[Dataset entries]
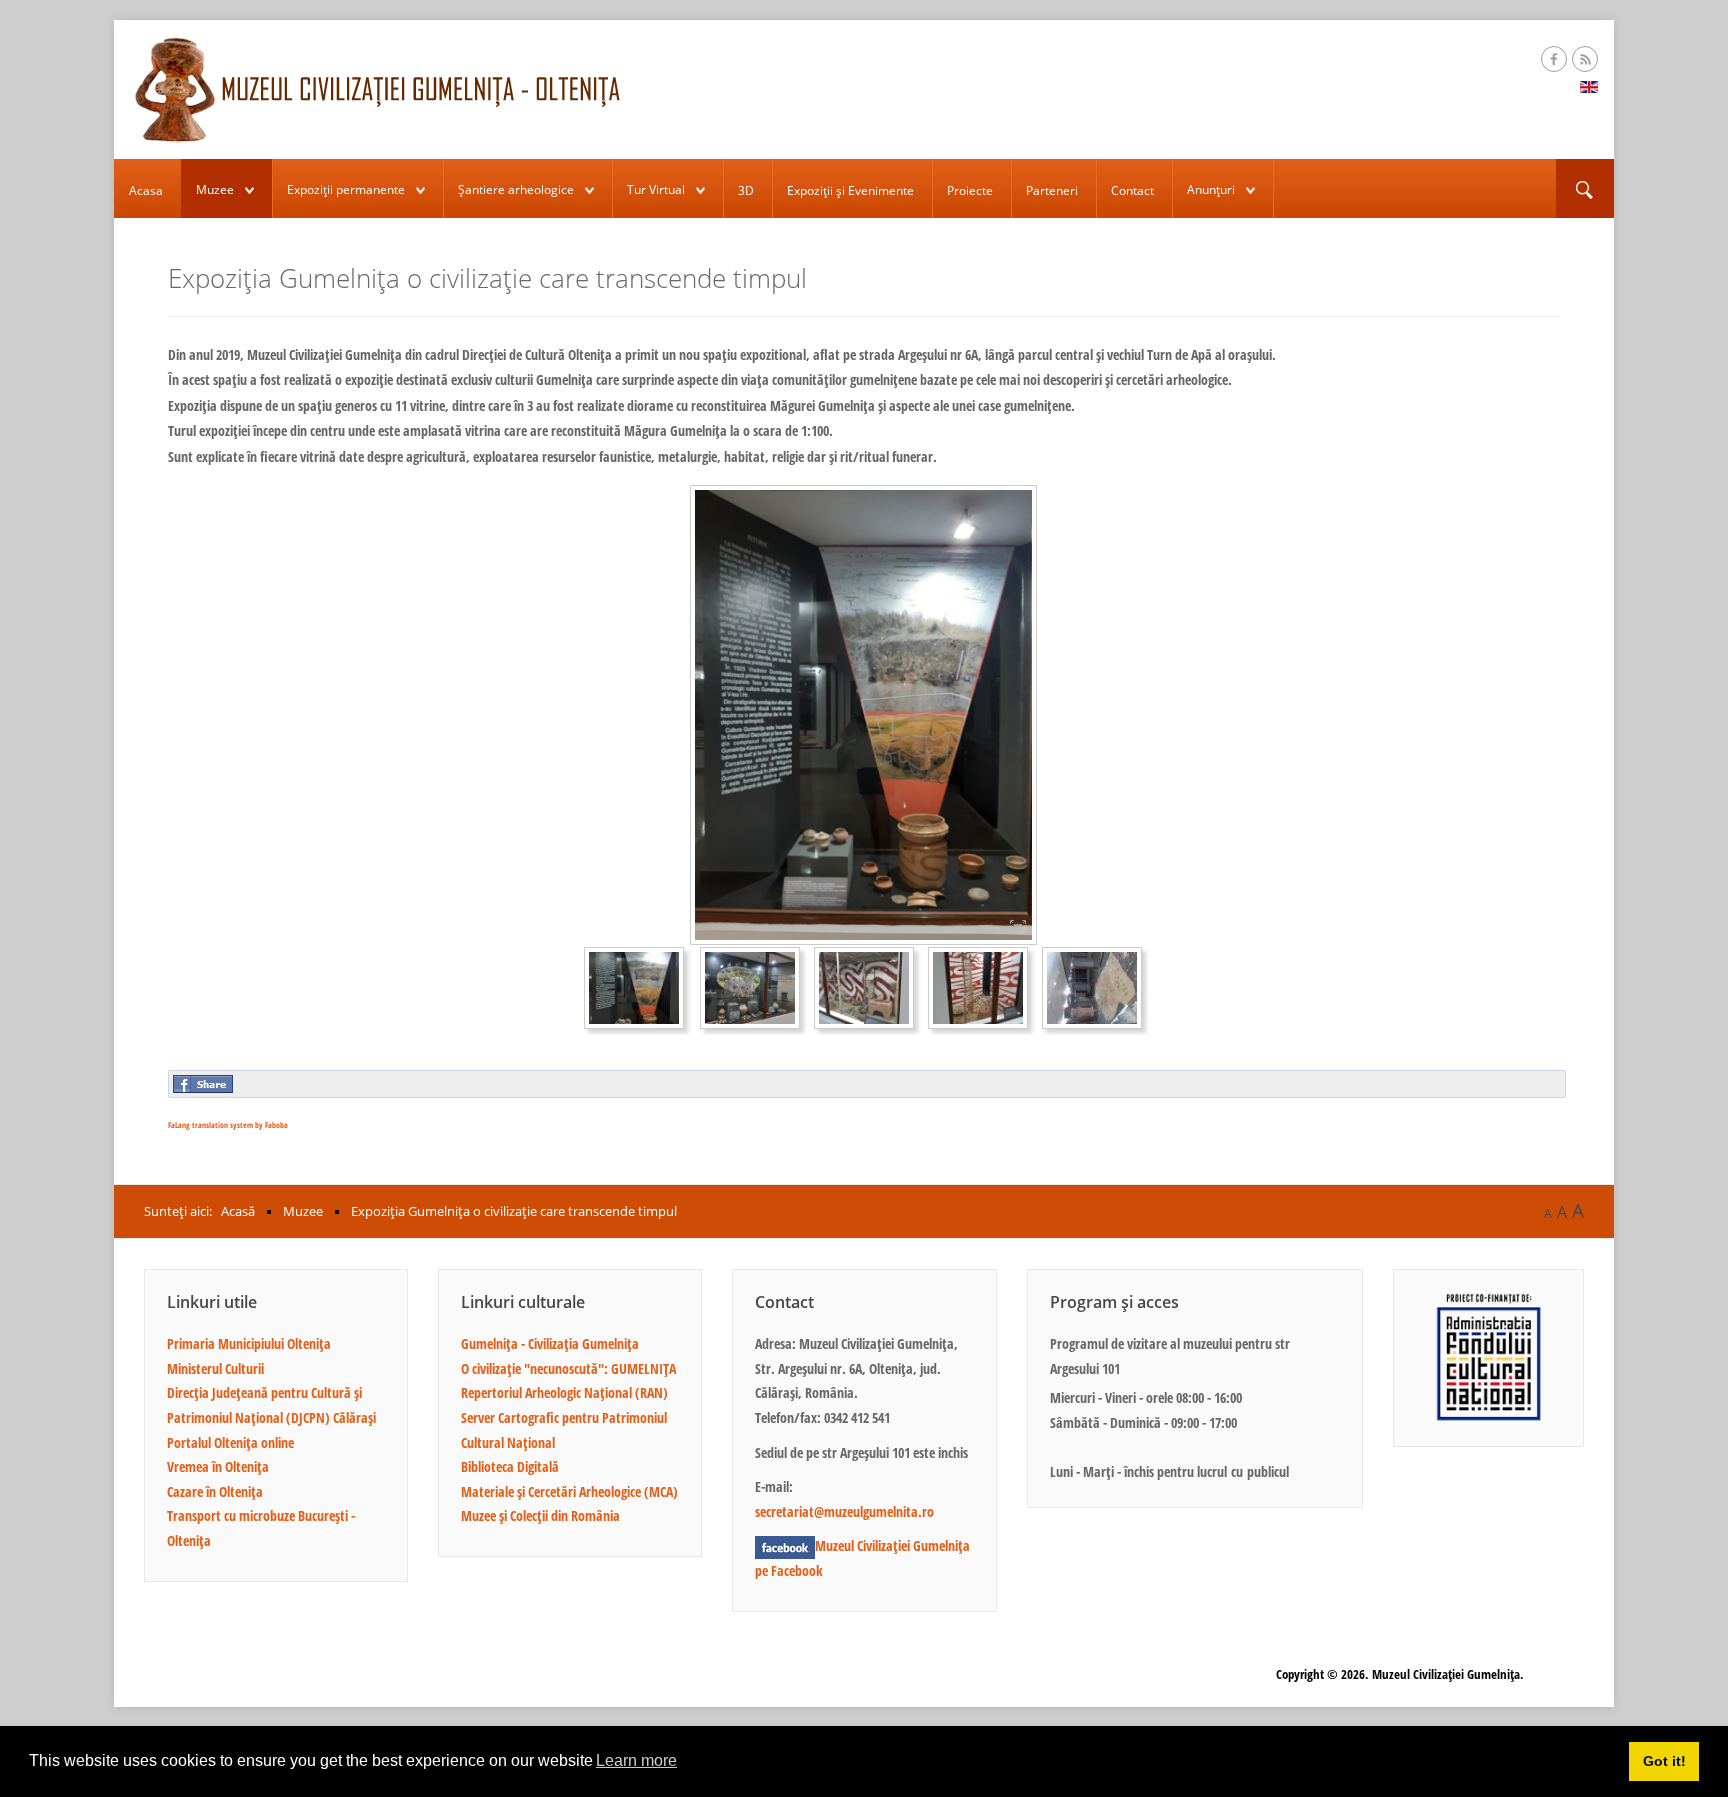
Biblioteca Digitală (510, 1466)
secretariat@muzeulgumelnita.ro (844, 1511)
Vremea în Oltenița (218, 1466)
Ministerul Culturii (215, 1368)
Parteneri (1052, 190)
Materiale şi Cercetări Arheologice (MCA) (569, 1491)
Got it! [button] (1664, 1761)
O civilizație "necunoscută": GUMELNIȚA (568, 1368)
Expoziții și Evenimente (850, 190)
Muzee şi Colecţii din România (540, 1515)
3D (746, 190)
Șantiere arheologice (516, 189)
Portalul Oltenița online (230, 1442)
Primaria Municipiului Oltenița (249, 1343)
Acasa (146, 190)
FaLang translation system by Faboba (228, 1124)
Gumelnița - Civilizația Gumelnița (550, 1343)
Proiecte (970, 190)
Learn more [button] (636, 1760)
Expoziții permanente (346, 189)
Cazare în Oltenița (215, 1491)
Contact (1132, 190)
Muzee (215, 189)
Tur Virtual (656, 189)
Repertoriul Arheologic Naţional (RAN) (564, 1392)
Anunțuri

What you are asked to do: Beginning at the line with "Muzee şi Colecţii din România (540, 1515)" and stopping after the line with "Expoziții permanente (346, 189)", please write out every line of the data above exactly and nothing else.

Response area:
Muzee şi Colecţii din România (540, 1515)
3D (746, 190)
Șantiere arheologice (516, 189)
Portalul Oltenița online (230, 1442)
Primaria Municipiului Oltenița (249, 1343)
Acasa (146, 190)
FaLang translation system by Faboba (228, 1124)
Gumelnița - Civilizația Gumelnița (550, 1343)
Proiecte (970, 190)
Learn more [button] (636, 1760)
Expoziții permanente (346, 189)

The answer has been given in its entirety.